1
votes

I am new to Cassandra and I am struggling with some of the concepts. I see the advantage in having the same data duplicated across multiple tables (with different partition keys) to support queries, but how are ETL jobs typically set up?

Consider a scenario where the data from a single csv file has to be loaded to multiple tables.Would we run copy/sstableloader/cassandra-loader utility with the csv file multiple times, once for each table?

How is read consistency maintained when the data has been partially loaded to some of the tables but load script is still running? Clients connected to two different tables could potentially read two different values. Some online forums recommend using materialized views. Is that the only alternative?

Thanks!

1

1 Answers

0
votes

I'm also fairly new to Cassandra and based on what I've done so far it seems that materialized views is your best bet.
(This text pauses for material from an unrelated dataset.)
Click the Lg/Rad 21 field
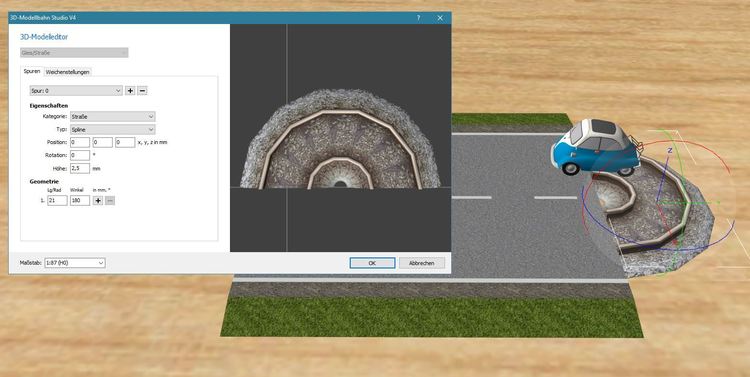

If you don't go that route all CRUD statements you do with the data in Cassandra would have to manage the data in all tables. Materialized views get you out of the business of writing statements for each table, instead to manage the base table and the views manage themselves. You can find a good overview here.

BATCH is your best option for inserting data in bulk. However, it does not prevent dirty reads, like the user only getting some of the rows that you are still in the process of inserting. I have not seen anything that would do that in Cassandra and based on the distributed nature I'm not sure exactly how it could lock reads while the 'whole batch' finished across the cluster.